Prior backs role of on-field umpires
Matt Prior, the England wicketkeeper, has offered his support to the on-field umpires during the current trial of review technology as the players continue to come to grips with the new system. Tony Hill and Rudi Koertzen were at the centre of the action on the second day between England and West Indies at Sabina Park, with both sides gaining and losing from the third umpire.
This is the third series to be part of the trial, following the previous contests between India and Sri Lanka then New Zealand and West Indies. Devon Smith was given out lbw to Andrew Flintoff after Hill, the on-field official, had originally declined the appeal, while Ramnaresh Sarwan was reprieved after Hill had initially given a positive decision in Steve Harmison's favour.
"I think a lot of the players have some sympathy with the guys [umpires] because they are making tricky decisions," Prior said. "We've just had an afternoon of having to try and make decisions in a split second and it's not easy. Everyone makes mistakes, players will make more mistakes than umpires in a day's play. If an umpire makes a mistake it's not because they are trying to. If the decision is changed then so be it."
Five decisions were reviewed during the second day's play and all in the space of 12 overs. The most controversial of those was Sarwan's overturned lbw when on 5, with replays showing the ball would have clipped the top of the stumps.
"Harmison's one with the use of Hawk-Eye looks like it is hitting the top of the bails which is out," Prior said. "So from that point of view you can get a bit frustrated. But it's not easy. The third umpire is making a guess decision as much as anyone else. If you are trusting Hawk-Eye to track the ball three-quarters of the way or longer, then why not all the way. "
As a wicketkeeper, Prior will often be in the thick of the action when reviews are asked for, although he said that he can only be of so much use to Andrew Strauss when the ball is swinging "A lot of people would say that the keeper has the best view but that's not always the case," he said. "We had a couple where the ball was tailing into leg stump and you lose the line.

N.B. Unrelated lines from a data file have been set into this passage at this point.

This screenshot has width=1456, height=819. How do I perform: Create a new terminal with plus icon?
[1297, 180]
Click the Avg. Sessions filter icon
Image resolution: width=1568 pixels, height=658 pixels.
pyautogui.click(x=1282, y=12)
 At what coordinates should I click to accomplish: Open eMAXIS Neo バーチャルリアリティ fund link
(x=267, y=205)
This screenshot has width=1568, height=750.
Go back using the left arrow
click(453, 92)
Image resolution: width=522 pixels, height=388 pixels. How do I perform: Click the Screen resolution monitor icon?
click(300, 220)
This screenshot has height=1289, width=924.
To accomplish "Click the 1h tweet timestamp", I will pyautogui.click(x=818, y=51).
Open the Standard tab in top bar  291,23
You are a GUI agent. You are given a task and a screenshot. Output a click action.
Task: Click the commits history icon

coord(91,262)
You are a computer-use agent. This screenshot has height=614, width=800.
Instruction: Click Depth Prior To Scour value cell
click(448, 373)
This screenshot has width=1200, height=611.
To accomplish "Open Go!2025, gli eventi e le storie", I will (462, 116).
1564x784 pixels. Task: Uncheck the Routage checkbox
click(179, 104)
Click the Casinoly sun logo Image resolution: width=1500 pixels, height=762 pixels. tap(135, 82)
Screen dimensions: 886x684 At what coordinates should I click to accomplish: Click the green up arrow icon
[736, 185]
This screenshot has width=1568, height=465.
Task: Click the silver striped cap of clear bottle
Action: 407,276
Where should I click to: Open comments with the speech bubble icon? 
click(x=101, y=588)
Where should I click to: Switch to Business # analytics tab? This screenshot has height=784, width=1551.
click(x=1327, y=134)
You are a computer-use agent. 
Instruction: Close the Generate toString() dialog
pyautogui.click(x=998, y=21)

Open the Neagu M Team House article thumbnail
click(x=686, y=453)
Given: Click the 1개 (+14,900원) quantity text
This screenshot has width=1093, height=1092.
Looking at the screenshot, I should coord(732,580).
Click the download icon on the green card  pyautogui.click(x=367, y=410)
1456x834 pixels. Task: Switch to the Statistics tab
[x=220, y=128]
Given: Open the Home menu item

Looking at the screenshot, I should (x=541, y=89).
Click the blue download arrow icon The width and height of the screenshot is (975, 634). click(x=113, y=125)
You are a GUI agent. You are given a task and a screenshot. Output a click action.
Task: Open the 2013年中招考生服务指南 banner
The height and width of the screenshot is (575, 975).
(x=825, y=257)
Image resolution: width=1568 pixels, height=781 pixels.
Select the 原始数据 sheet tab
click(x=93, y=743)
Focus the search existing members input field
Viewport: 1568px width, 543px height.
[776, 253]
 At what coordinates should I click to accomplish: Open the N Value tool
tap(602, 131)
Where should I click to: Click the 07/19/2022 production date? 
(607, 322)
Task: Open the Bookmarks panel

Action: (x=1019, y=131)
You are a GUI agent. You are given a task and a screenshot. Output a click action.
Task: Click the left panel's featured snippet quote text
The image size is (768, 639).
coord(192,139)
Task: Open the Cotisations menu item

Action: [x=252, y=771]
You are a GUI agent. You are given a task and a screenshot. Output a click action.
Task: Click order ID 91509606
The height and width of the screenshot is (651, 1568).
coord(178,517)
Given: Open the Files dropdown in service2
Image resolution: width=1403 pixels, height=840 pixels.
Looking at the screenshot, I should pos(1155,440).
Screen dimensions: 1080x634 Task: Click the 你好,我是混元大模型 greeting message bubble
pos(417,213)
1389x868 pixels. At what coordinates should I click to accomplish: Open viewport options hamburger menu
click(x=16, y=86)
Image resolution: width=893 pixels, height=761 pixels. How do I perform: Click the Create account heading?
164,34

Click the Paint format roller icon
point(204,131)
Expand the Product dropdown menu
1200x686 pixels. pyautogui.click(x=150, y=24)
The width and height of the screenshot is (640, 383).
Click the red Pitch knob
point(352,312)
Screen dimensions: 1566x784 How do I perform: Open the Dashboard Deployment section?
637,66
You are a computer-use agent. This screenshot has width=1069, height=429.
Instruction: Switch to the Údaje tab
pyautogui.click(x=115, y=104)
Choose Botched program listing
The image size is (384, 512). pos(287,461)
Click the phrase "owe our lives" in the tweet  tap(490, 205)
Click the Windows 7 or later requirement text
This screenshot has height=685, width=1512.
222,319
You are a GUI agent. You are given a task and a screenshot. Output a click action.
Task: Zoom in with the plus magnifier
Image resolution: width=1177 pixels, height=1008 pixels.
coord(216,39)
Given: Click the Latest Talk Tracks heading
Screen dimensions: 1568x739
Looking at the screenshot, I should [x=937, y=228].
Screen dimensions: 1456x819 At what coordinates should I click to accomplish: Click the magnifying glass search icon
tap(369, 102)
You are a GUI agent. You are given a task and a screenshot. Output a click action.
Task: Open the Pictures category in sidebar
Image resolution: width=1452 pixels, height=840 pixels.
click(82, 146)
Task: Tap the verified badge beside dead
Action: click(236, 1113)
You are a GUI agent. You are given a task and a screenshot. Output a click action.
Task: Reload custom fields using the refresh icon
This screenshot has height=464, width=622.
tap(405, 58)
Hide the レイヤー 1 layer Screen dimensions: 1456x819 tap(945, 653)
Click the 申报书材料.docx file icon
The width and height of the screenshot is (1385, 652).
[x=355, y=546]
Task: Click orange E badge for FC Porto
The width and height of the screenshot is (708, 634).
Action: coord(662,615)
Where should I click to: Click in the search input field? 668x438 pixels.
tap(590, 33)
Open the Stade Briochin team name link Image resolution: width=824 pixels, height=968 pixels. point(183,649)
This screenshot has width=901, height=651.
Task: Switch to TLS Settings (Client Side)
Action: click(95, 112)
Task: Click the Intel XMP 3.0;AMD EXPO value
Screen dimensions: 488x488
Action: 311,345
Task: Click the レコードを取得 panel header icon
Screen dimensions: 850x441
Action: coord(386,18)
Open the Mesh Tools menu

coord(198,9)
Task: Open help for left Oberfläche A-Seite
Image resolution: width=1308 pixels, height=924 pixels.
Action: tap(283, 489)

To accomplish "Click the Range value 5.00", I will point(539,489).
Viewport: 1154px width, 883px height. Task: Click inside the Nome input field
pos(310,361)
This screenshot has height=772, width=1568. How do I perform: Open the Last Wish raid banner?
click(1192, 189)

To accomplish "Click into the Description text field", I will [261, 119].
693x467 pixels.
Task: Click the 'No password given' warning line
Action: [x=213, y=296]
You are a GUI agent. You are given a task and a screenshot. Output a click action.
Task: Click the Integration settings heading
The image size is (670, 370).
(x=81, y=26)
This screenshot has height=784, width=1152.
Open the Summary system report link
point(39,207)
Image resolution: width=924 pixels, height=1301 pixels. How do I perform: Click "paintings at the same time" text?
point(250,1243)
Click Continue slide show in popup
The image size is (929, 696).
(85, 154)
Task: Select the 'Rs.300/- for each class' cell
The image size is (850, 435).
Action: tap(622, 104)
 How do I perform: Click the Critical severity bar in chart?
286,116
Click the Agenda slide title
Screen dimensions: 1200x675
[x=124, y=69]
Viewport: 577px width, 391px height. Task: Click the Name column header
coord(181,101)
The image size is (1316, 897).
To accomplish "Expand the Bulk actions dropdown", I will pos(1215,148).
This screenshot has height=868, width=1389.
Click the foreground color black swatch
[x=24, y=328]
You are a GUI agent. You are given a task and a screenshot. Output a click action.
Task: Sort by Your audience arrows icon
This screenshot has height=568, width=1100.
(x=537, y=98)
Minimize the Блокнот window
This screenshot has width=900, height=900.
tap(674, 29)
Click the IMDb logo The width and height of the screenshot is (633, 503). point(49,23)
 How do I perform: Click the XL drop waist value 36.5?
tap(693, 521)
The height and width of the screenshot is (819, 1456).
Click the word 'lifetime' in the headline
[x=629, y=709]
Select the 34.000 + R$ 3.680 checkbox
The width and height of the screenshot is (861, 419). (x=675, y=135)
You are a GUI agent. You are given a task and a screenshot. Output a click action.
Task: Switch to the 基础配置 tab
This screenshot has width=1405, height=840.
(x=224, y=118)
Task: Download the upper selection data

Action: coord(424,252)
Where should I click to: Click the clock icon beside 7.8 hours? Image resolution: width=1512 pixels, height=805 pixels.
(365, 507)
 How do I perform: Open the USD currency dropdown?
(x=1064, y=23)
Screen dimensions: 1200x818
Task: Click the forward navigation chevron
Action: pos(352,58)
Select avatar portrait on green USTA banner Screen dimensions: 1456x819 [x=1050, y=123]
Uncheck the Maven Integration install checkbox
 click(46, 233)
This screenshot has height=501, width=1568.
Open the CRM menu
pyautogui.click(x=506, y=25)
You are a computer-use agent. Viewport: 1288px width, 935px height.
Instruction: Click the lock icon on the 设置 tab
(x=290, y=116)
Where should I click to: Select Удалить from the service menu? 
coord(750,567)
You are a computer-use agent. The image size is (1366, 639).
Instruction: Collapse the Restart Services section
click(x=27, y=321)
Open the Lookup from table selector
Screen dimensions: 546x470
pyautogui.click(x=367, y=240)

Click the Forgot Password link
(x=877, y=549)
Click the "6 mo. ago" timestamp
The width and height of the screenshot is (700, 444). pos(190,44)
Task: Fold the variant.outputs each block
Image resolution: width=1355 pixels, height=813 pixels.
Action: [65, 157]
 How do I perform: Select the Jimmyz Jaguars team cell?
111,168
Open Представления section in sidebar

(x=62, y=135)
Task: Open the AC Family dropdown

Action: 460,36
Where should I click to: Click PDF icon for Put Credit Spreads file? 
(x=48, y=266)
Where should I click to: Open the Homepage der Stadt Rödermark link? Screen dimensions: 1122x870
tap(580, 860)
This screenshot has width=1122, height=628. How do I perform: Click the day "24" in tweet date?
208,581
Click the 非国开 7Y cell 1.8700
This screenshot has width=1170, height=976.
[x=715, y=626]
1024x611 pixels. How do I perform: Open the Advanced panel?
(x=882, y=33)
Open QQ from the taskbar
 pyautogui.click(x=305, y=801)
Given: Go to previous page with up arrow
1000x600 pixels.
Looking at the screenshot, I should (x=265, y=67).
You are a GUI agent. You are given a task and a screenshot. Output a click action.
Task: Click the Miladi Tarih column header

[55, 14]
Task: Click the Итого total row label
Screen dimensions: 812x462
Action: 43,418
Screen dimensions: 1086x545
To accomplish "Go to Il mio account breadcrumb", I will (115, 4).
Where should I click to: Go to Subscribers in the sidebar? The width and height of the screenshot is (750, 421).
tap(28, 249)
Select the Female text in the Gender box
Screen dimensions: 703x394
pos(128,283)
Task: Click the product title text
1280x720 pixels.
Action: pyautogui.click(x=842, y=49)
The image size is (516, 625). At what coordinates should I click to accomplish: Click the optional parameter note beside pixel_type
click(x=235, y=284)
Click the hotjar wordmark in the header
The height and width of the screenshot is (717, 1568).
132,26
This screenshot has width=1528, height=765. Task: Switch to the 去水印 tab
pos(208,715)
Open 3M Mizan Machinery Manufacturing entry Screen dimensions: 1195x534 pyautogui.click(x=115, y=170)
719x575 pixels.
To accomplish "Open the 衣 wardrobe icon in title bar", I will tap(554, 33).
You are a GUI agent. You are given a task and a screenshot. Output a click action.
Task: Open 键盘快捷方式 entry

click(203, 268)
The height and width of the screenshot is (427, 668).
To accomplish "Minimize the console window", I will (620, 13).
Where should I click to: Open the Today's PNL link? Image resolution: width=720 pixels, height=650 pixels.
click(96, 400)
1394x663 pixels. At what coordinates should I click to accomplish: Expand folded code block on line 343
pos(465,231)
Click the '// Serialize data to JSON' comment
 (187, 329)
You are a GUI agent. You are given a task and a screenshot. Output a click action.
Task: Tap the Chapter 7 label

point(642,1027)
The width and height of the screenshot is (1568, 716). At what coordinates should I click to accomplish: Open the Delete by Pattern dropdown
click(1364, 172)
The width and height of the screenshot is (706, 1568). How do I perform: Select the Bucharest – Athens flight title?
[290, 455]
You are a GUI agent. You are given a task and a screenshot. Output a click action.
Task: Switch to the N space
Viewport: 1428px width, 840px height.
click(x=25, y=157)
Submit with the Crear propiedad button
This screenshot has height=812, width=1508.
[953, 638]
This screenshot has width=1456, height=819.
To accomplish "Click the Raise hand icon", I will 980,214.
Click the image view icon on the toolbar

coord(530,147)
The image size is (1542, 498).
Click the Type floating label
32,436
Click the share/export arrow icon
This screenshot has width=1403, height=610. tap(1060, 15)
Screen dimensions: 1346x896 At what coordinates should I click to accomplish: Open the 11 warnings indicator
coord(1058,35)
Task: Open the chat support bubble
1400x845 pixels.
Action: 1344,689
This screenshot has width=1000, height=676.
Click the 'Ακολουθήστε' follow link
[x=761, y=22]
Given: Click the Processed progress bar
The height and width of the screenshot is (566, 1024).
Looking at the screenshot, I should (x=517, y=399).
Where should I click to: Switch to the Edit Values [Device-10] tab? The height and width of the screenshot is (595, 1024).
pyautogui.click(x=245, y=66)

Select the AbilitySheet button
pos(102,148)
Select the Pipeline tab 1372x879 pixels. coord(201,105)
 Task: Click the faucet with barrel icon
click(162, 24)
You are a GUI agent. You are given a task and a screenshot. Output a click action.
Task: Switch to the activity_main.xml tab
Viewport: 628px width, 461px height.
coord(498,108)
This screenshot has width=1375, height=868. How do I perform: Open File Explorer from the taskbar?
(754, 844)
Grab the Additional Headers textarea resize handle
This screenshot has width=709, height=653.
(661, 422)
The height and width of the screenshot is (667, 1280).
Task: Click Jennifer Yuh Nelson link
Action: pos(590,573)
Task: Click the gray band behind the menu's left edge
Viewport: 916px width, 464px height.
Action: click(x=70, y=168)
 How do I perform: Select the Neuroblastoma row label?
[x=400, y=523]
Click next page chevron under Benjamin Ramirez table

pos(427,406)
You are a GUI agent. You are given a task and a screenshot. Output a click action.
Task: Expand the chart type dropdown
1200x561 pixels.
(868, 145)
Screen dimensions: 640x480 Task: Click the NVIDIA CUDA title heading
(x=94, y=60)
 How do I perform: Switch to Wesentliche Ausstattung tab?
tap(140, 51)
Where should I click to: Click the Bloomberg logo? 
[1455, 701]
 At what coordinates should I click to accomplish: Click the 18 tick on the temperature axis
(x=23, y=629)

"From my own point of view it's very much an instinctive call. You see it and you either feel it's out or you don't. But when a decision like the Steve Harmison one is given not out you almost start second-guessing yourself a little because I thought that was pretty close."
Sarwan admitted he was grateful for his escape but said that West Indies remained unsure about the system following their first experience of it on the recent tour of New Zealand. "In our team not too many guys are keen on it. It kind of takes the umpires out of the game. Sometimes it goes your way, sometimes not, we have to realise that everyone is human and makes mistakes and that is something that you need to understand."
One of the issues that came to the fore was the time it takes to make the decisions, which was an original concern about the further introduction of technology. The system has already been tweaked by the ICC to reduce the number of reviews down to two per team, per innings, and the stoppages in play will need further monitoring.
"Do you sacrifice that to make sure you get the right decision?," Prior said. "There is a huge amount at stake at the minute and big decisions have to be made. Traditionalists will say it does take quite a bit of time out of the game, and why shouldn't the umpires have the right to make their decision as they always have done?"